> **Exercise passage**
Got ideas? Opinions? Please add them to the GitHub issue.

During the coming week, I'll create a PR that updates all links in the hub, and adds redirects to the old directory. Thanks for reading this far.

tnabtaf commented 6 years ago

Searching: Google custom search

One way to get better searching of everything on the individual resource pages is to use a Google custom search that only looks at pages in the Use directory. Could add a "Use Now!" tab to the hub's current search page and then just link to that from the Use directory page.

the-x-at commented 6 years ago

Ad "galaxyproject.org/use": One could put each of the tables and their associated sections into separate tabs. In my opinion, this would tidy up the page a bit.

tnabtaf commented 6 years ago

Select pulldowns in the All Resources table

David Kovalic suggests:

It seems to me that the first list contains all of the info on the new resource page and the subsequent lists are duplicate sub-sets of the first.

Any sense to make the first list filterable (i.e. a user can filter to just show the subset of public, academic cloud, commercial cloud or container resources) instead for duplicating these into separate lists?

We sort of have this now, sorting with the Cloud and Deployable columns. That clunky but it's most of this functionality. Still I looked into this, and I think [example 3 on this page](https://datatables.net/reference/api/columns().search()) shows how to do it. However, my JavaScript chops are insufficient to get that too work.

Put each table/section in a separate tab

@the-x-at suggests making each table be a different tab in a single UI element. I quite like this idea, and while it is well beyond my JavaScript skills, I'll give this a try.

tnabtaf commented 6 years ago

A first version of the Put each table/section in a separate tab is now done in the use-tabs branch.

I think it looks a lot better. The one drawback I see is that you can no longer directly link to one of the tables. I'm also thinking about making the All tab be the default.

> **Problem set**
1. Do these statements agree with the thread on the hub's Use directory? For each one, answer yes or no and quote the words of the thread that settle it.
(a) The proposed Google custom search would look only at pages in the Use directory.
(b) After the tabs were added, each table can still be linked to directly.
(c) A first version of the separate tabs has been finished in the use-tabs branch.
2. Return the part of the thread on the hub's Use directory that starts with "Any sense to" and goes on through "that too work.", copied word for word.

> **Data segment**

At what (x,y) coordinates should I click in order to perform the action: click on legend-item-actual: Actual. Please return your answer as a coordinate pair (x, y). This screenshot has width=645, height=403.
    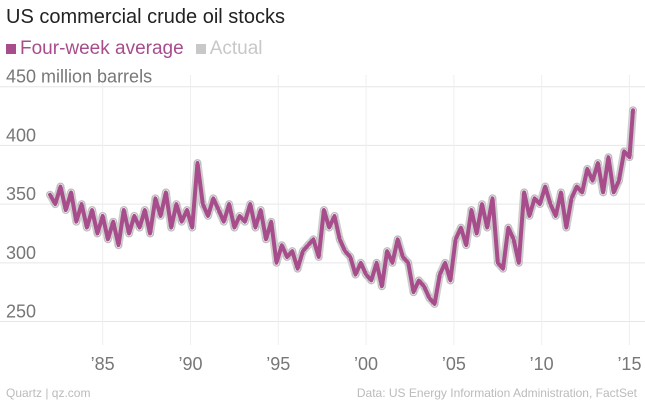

> **Task-by-task answers**
1.
(a) Yes: "a Google custom search that only looks at pages in the Use directory"
(b) No: "you can no longer directly link to one of the tables"
(c) Yes: "A first version of the Put each table/section in a separate tab is now done in the use-tabs branch."

2.
Any sense to make the first list filterable (i.e. a user can filter to just show the subset of public, academic cloud, commercial cloud or container resources) instead for duplicating these into separate lists?

We sort of have this now, sorting with the Cloud and Deployable columns. That clunky but it's most of this functionality. Still I looked into this, and I think [example 3 on this page](https://datatables.net/reference/api/columns().search()) shows how to do it. However, my JavaScript chops are insufficient to get that too work.